OLG Dresden: Bauern müssen wegen Molkerei-Blockade Schadenersatz zahlenRechtsordnung gestattet keine zwangsweise oder selbst­hil­fe­ähnliche Durchsetzung von Interessen

Der Bundesverband Deutscher Milchviehhalter, der Landes­bau­ern­verband Brandenburg sowie weitere an einer Protestaktion vom 1.-3- Juni 2008 beteiligten Personen wurden vom Oberlan­des­gericht Dresden zur Unterlassung künftiger Blockaden des Milchwerkes der Klägerin in Leppersdorf verurteilt.

Zugleich hat der Senat festgestellt, dass die Beklagten (mit Ausnahme der Beklagten zu 3 und zu 11, denen kein relevanter Tatbeitrag zur Last fällt) zum Ersatz des durch die Blockade der Zufahrt zum Werksgelände entstandenen Schadens verpflichtet sind.

Durch Blockade wurde rechtswidrig in eingerichteten und ausgeübten Gewerbebetrieb eingegriffen

Die Beklagten haben nach der Begründung des Senats mit der mehrtägigen Blockade der Zufahrt zum Werksgelände der Klägerin und weiterer dort ansässiger Unternehmen in deren eingerichteten und ausgeübten Gewerbebetrieb rechtswidrig eingegriffen. Wie beabsichtigt sei die Anlieferung von Rohmilch und die Auslieferung von Milchprodukten verhindert und dadurch zumindest zeitweise eine Einstellung der Produktion herbeigeführt worden. Eine haftungs­rechtliche Verant­wort­lichkeit treffe dabei jeden, der sich an einer solchen schadens­stif­tenden Blockade in Kenntnis ihres Zieles beteiligt habe. Dies setze nicht zwingend eine physische Mitwirkung voraus, auch eine psychische Beteiligung - durch Unterstützung des rechtswidrigen Eingriffs, getragen von der Kenntnis der Tatumstände und dem auf die Rechts­gut­ver­letzung gerichteten Willen - sei möglich. Daher sei der Beklagte zu 2), welcher in einem Info-Brief gezielt zur Teilnahme an der Blockade aufgefordert habe, für den eingetretenen Schaden verantwortlich. Auch der Beklagte zu 1) habe die Aktion maßgeblich unterstützt. Hinsichtlich der Beklagten zu 4) - 10) sowie 12) und 13) hat der Senat eine Anwesenheit vor Ort und eine zumindest zeitweilige Beteiligung an der Blockade festgestellt.
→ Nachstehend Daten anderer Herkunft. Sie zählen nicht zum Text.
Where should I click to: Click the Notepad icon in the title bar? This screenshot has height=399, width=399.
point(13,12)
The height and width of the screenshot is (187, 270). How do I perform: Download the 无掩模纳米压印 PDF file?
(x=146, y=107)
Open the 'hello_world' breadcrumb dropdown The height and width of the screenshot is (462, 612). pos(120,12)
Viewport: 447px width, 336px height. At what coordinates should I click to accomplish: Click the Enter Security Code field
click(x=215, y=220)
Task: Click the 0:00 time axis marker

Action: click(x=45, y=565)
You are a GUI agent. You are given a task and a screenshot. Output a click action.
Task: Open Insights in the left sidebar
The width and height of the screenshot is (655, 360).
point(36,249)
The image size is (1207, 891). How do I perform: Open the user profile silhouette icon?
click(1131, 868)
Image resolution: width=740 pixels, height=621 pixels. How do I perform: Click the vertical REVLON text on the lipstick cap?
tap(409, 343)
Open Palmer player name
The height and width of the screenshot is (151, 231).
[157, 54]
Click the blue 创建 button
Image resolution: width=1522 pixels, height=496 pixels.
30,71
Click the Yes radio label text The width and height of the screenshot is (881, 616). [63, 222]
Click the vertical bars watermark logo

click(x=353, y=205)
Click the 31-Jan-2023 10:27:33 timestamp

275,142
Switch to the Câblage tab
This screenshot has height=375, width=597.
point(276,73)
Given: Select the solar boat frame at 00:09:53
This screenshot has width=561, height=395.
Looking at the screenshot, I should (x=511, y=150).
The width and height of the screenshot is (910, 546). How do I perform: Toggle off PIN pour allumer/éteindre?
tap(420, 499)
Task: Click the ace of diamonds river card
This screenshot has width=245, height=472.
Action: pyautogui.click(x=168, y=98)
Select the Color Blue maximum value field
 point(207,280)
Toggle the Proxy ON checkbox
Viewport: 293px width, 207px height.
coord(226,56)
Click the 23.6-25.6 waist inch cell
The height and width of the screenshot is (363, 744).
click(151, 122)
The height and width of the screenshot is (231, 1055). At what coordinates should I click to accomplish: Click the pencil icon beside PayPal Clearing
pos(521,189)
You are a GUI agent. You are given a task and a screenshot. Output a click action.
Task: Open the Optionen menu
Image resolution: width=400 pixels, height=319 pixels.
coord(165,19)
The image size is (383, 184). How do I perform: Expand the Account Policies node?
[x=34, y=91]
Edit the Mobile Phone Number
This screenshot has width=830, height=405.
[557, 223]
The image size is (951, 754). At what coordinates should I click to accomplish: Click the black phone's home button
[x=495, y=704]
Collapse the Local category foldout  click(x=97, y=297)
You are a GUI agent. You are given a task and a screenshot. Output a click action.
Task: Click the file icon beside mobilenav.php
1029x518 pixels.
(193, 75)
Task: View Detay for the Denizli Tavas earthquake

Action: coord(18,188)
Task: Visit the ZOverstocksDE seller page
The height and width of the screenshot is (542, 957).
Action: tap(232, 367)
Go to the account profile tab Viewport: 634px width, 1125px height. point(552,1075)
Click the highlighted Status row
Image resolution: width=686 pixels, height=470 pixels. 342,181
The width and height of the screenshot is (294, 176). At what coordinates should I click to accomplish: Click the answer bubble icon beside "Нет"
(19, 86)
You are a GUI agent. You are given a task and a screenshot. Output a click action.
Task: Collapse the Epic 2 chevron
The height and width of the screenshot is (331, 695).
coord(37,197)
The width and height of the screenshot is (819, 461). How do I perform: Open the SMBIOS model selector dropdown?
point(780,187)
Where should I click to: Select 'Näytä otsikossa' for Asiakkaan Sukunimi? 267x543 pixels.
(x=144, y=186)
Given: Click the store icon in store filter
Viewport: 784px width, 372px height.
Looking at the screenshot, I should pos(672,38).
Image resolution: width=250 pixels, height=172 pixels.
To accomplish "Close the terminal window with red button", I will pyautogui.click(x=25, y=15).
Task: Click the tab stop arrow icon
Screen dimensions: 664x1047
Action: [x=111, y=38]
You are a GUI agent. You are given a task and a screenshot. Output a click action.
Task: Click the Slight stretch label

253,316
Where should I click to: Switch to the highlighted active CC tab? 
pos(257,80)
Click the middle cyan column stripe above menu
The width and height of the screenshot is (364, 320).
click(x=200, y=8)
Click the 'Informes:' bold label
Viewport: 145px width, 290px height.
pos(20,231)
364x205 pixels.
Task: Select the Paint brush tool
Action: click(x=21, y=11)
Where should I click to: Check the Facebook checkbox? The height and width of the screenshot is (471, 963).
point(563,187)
Beklagte können sich nicht auf freie Meinung­s­äu­ßerung und Versamm­lungs­freiheit berufen

Den Teilnehmern sei es dabei von vornherein nicht allein um die Kundgabe ihrer Meinung und die Information der Öffentlichkeit über die von ihnen als zu niedrig empfundenen Rohmilchpreise gegangen, sondern auch um die Ausübung wirtschaft­lichen Drucks zur Durchsetzung ihrer Interessen. Selbst wenn die Forderungen der Milchbauern als berechtigt anzusehen wären, bliebe die zeitweilige Stilllegung des Werksgeländes eine von der Rechtsordnung nicht gedeckte Selbsthilfe. Auf das Recht zur freien Meinung­s­äu­ßerung und die Versammlungsfreiheit, welche als Grundrechte ohnehin in erster Linie auf die Begrenzung staatlichen Handelns abzielten, könnten sich die Beklagten nicht berufen. Denn diesen Rechten stünden ebenfalls grundrechtlich abgesicherte Positionen der Klägerin - aus Art. 12 GG (Berufsfreiheit) und aus Art. 14 GG (Eigentum) - gegenüber, die hier nicht zurückzutreten hätten. Versammlungs- und Meinungsfreiheit seien darauf angelegt, die (kollektive) Kundgabe von Standpunkten in der der demokratischen Gesellschaft immanenten Ausein­an­der­setzung der Meinungen mit geistigen Mitteln zu gewährleisten. Die zwangsweise oder sonst selbst­hil­fe­ähnliche Durchsetzung von Interessen gestatte die Rechtsordnung hingegen nicht. Maßnahmen, die nicht zur Überzeugung der Gegenseite im Meinungskampf, sondern dazu führen sollen, dass die Gegenseite sich einem auf sie ausgeübten Zwang beugt, seien von der Versamm­lungs­freiheit nicht gedeckt.